The more prominent PR piece of the episode had our anti-hero Draper, a celebrated ad man of his day who has just launched a Glo-Coat television ad that has everyone buzzing, in the uncomfortable position of being interviewed by Advertising Age.  The end of the episode shows him again across the table from another interviewer, this time from the Wall Street Journal.

How does Don Draper do in this foray into using public relations to help his fledgling ad agency continue the buzz of his ad campaign and leverage his notoriety as a great ad man?  In the first interview, he is his usual mysterious recalcitrant self and gives the reporter nothing to work with.  He breaks one of the first rules of interviews -- don't irritate the interviewer -- and pays the price with an unflattering portrait of him that does not serve the new agency well and even causes a lucrative client to leave the firm.  

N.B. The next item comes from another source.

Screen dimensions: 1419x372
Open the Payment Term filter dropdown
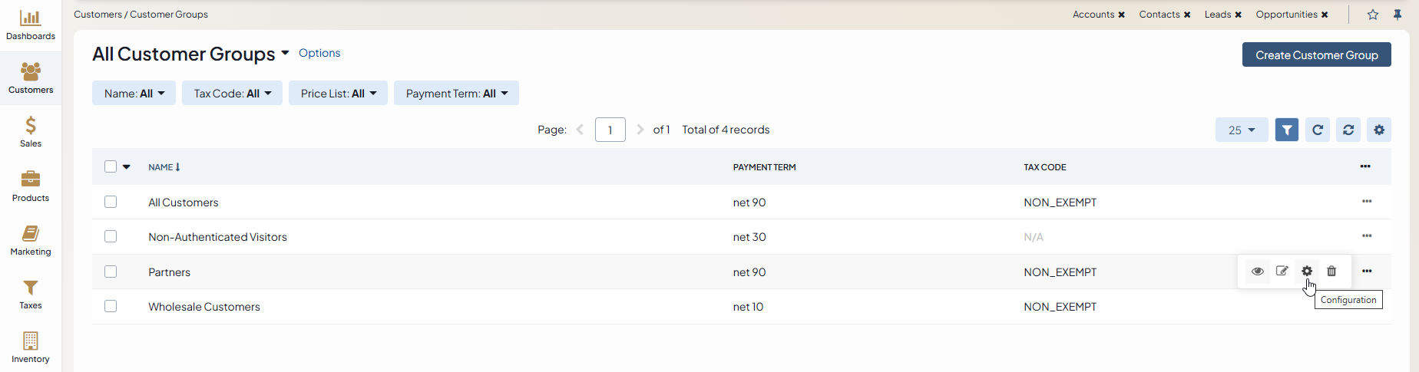coord(456,94)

After he is chastised for failing at this part of his job -- promoting the agency's success -- he agrees to take another bite of the PR apple and really goes for it, this time spinning the tale of a cocky confident ad talent who led the exodus from his former stodgy ownership to this hot new ad firm that is going to go places.  We don't know the results of that interview yet, but it was definitely more revealing than the first one and the ending music encourages the viewer to cheer him on.

If Only Joanie Handled the Preparation

But what should SCDP have done with both of these PR "opportunities" for their most important asset, Don Draper?  Certainly not send him out without any preparation, which clearly is what they did.  Could these otherwise intelligent people who have known this man for years not have predicted the mess he would make with the first interview?  Did no one find out from the reporter what his angle was and help Don prepare?  He seemed to be caught completely flat-footed and surprised by the fact that this was a personal profile.  

And even with the second interview, which his senior partner, Bert Cooper, set up through a friend at the WSJ to do damage control for the first interview, Don was left to his own devices to decide to take a completely different tack and make things up about a second floor they don't have and who knows what else.  Again, no one sat him down and ran through what the reporter was looking for and what types of questions Don may receive.  And, even more important, no one talked with him about what would be the best outcome from this interview for SCDP.

This is not to say Don Draper would have been an easy subject to coach before an interview.  Having prepared hundreds of top executives over the years for media interviews, I can absolutely testify that some of them were not far from the Draper style of, "I don't need coaching for this."  

If SCDP was my company or my client, I would have recommended they work through Joan Harris, the office and traffic manager for the agency.  If Joan had done her usual job of managing everything, she would have had the possible questions and some recommended answers for Don in advance of each interview.  She would have used just the right amount of humor and persuasiveness to give him some pointers that would have made the first interview less disastrous and helped him think through the second one so he was bombastic without making mistakes. Come to think of it, Joan would be a great executive coach in general. 

We will see next week whether the second interview, which was on the edge by the glimpse of what we saw, results in positive coverage or causes Don to slip up when fact checkers at the WSJ discover there is no second floor at SCDP.

What are your predictions for what the outcome will be?